── Available data

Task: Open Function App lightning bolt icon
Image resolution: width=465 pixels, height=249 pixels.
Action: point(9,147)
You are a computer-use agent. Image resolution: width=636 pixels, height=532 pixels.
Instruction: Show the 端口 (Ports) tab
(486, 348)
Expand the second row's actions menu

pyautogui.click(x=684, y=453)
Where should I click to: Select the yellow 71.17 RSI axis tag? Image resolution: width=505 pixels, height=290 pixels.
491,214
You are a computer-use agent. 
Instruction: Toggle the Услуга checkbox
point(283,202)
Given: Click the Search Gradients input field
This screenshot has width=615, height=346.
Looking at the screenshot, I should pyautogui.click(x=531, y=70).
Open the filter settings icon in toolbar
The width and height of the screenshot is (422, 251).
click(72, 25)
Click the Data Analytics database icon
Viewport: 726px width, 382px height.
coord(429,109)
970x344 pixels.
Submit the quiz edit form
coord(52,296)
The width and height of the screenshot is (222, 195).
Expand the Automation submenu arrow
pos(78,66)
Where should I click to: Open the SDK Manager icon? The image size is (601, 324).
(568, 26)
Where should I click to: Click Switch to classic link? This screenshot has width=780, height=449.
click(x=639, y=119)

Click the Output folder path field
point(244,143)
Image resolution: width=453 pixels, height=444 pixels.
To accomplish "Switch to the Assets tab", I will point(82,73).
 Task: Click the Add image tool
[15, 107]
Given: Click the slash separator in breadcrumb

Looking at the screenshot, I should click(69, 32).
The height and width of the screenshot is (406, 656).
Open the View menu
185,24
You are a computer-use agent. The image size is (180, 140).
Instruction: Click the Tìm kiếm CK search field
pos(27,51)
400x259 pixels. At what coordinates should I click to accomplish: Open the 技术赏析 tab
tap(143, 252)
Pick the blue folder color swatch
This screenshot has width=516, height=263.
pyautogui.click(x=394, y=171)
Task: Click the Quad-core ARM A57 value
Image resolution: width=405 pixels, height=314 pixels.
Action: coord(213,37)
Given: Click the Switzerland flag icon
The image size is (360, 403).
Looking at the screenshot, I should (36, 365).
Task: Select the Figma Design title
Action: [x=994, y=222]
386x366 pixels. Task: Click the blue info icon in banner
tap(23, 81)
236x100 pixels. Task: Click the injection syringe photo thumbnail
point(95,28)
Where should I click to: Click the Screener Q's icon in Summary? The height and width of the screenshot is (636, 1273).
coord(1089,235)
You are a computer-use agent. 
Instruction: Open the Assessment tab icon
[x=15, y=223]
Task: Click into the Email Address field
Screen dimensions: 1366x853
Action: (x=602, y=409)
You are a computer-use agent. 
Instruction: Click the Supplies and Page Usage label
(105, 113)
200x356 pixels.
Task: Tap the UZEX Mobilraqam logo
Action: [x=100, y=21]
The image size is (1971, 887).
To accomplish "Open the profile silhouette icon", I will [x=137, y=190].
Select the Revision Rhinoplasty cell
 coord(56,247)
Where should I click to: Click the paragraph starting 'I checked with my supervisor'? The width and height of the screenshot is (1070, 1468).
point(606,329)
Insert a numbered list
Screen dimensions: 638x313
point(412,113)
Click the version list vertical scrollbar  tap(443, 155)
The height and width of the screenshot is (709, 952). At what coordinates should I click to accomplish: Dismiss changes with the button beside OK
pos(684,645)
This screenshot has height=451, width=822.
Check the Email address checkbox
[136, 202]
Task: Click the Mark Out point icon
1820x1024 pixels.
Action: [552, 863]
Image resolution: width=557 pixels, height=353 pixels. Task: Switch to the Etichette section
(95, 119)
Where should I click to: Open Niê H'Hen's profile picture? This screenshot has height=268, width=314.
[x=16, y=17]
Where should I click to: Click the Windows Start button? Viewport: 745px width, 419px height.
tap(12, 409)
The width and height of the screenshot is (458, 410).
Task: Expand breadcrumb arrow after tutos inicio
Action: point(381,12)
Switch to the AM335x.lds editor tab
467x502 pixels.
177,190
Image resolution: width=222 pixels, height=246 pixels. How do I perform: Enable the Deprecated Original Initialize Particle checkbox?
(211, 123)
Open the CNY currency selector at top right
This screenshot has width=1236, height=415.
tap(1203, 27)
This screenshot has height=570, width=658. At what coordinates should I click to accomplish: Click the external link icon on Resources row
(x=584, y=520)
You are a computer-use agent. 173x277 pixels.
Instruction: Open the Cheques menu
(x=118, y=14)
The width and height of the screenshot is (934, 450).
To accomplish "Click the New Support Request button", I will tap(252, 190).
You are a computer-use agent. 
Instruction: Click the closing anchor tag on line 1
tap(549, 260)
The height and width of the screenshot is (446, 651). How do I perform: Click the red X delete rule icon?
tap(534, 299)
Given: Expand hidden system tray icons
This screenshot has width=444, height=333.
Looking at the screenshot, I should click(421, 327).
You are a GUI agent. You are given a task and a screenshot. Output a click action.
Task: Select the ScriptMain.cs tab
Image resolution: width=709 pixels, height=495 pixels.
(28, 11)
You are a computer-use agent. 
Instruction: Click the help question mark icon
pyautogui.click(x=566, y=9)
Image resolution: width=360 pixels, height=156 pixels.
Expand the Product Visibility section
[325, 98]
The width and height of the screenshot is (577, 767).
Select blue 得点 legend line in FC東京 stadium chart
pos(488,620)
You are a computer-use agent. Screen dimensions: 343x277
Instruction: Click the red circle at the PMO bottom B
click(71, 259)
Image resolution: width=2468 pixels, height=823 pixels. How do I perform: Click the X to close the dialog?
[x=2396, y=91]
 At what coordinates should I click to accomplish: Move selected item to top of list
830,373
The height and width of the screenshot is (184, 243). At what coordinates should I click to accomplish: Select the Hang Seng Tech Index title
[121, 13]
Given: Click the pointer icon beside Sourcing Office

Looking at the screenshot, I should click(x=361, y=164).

────

What this task involves:
Output the complete set of records word for word.

Exercise solution:
Task: Open Function App lightning bolt icon
Image resolution: width=465 pixels, height=249 pixels.
Action: point(9,147)
You are a computer-use agent. Image resolution: width=636 pixels, height=532 pixels.
Instruction: Show the 端口 (Ports) tab
(486, 348)
Expand the second row's actions menu

pyautogui.click(x=684, y=453)
Where should I click to: Select the yellow 71.17 RSI axis tag? Image resolution: width=505 pixels, height=290 pixels.
491,214
You are a computer-use agent. 
Instruction: Toggle the Услуга checkbox
point(283,202)
Given: Click the Search Gradients input field
This screenshot has width=615, height=346.
Looking at the screenshot, I should pyautogui.click(x=531, y=70).
Open the filter settings icon in toolbar
The width and height of the screenshot is (422, 251).
click(72, 25)
Click the Data Analytics database icon
Viewport: 726px width, 382px height.
coord(429,109)
970x344 pixels.
Submit the quiz edit form
coord(52,296)
The width and height of the screenshot is (222, 195).
Expand the Automation submenu arrow
pos(78,66)
Where should I click to: Open the SDK Manager icon? The image size is (601, 324).
(568, 26)
Where should I click to: Click Switch to classic link? This screenshot has width=780, height=449.
click(x=639, y=119)

Click the Output folder path field
point(244,143)
Image resolution: width=453 pixels, height=444 pixels.
To accomplish "Switch to the Assets tab", I will point(82,73).
 Task: Click the Add image tool
[15, 107]
Given: Click the slash separator in breadcrumb

Looking at the screenshot, I should click(69, 32).
The height and width of the screenshot is (406, 656).
Open the View menu
185,24
You are a computer-use agent. The image size is (180, 140).
Instruction: Click the Tìm kiếm CK search field
pos(27,51)
400x259 pixels. At what coordinates should I click to accomplish: Open the 技术赏析 tab
tap(143, 252)
Pick the blue folder color swatch
This screenshot has width=516, height=263.
pyautogui.click(x=394, y=171)
Task: Click the Quad-core ARM A57 value
Image resolution: width=405 pixels, height=314 pixels.
Action: coord(213,37)
Given: Click the Switzerland flag icon
The image size is (360, 403).
Looking at the screenshot, I should (36, 365).
Task: Select the Figma Design title
Action: [x=994, y=222]
386x366 pixels. Task: Click the blue info icon in banner
tap(23, 81)
236x100 pixels. Task: Click the injection syringe photo thumbnail
point(95,28)
Where should I click to: Click the Screener Q's icon in Summary? The height and width of the screenshot is (636, 1273).
coord(1089,235)
You are a computer-use agent. 
Instruction: Open the Assessment tab icon
[x=15, y=223]
Task: Click into the Email Address field
Screen dimensions: 1366x853
Action: (x=602, y=409)
You are a computer-use agent. 
Instruction: Click the Supplies and Page Usage label
(105, 113)
200x356 pixels.
Task: Tap the UZEX Mobilraqam logo
Action: [x=100, y=21]
The image size is (1971, 887).
To accomplish "Open the profile silhouette icon", I will [x=137, y=190].
Select the Revision Rhinoplasty cell
 coord(56,247)
Where should I click to: Click the paragraph starting 'I checked with my supervisor'? The width and height of the screenshot is (1070, 1468).
point(606,329)
Insert a numbered list
Screen dimensions: 638x313
point(412,113)
Click the version list vertical scrollbar  tap(443, 155)
The height and width of the screenshot is (709, 952). At what coordinates should I click to accomplish: Dismiss changes with the button beside OK
pos(684,645)
This screenshot has height=451, width=822.
Check the Email address checkbox
[136, 202]
Task: Click the Mark Out point icon
1820x1024 pixels.
Action: [552, 863]
Image resolution: width=557 pixels, height=353 pixels. Task: Switch to the Etichette section
(95, 119)
Where should I click to: Open Niê H'Hen's profile picture? This screenshot has height=268, width=314.
[x=16, y=17]
Where should I click to: Click the Windows Start button? Viewport: 745px width, 419px height.
tap(12, 409)
The width and height of the screenshot is (458, 410).
Task: Expand breadcrumb arrow after tutos inicio
Action: point(381,12)
Switch to the AM335x.lds editor tab
467x502 pixels.
177,190
Image resolution: width=222 pixels, height=246 pixels. How do I perform: Enable the Deprecated Original Initialize Particle checkbox?
(211, 123)
Open the CNY currency selector at top right
This screenshot has width=1236, height=415.
tap(1203, 27)
This screenshot has height=570, width=658. At what coordinates should I click to accomplish: Click the external link icon on Resources row
(x=584, y=520)
You are a computer-use agent. 173x277 pixels.
Instruction: Open the Cheques menu
(x=118, y=14)
The width and height of the screenshot is (934, 450).
To accomplish "Click the New Support Request button", I will tap(252, 190).
You are a computer-use agent. 
Instruction: Click the closing anchor tag on line 1
tap(549, 260)
The height and width of the screenshot is (446, 651). How do I perform: Click the red X delete rule icon?
tap(534, 299)
Given: Expand hidden system tray icons
This screenshot has width=444, height=333.
Looking at the screenshot, I should click(421, 327).
You are a GUI agent. You are given a task and a screenshot. Output a click action.
Task: Select the ScriptMain.cs tab
Image resolution: width=709 pixels, height=495 pixels.
(28, 11)
You are a computer-use agent. 
Instruction: Click the help question mark icon
pyautogui.click(x=566, y=9)
Image resolution: width=360 pixels, height=156 pixels.
Expand the Product Visibility section
[325, 98]
The width and height of the screenshot is (577, 767).
Select blue 得点 legend line in FC東京 stadium chart
pos(488,620)
You are a computer-use agent. Screen dimensions: 343x277
Instruction: Click the red circle at the PMO bottom B
click(71, 259)
Image resolution: width=2468 pixels, height=823 pixels. How do I perform: Click the X to close the dialog?
[x=2396, y=91]
 At what coordinates should I click to accomplish: Move selected item to top of list
830,373
The height and width of the screenshot is (184, 243). At what coordinates should I click to accomplish: Select the Hang Seng Tech Index title
[121, 13]
Given: Click the pointer icon beside Sourcing Office

Looking at the screenshot, I should click(x=361, y=164).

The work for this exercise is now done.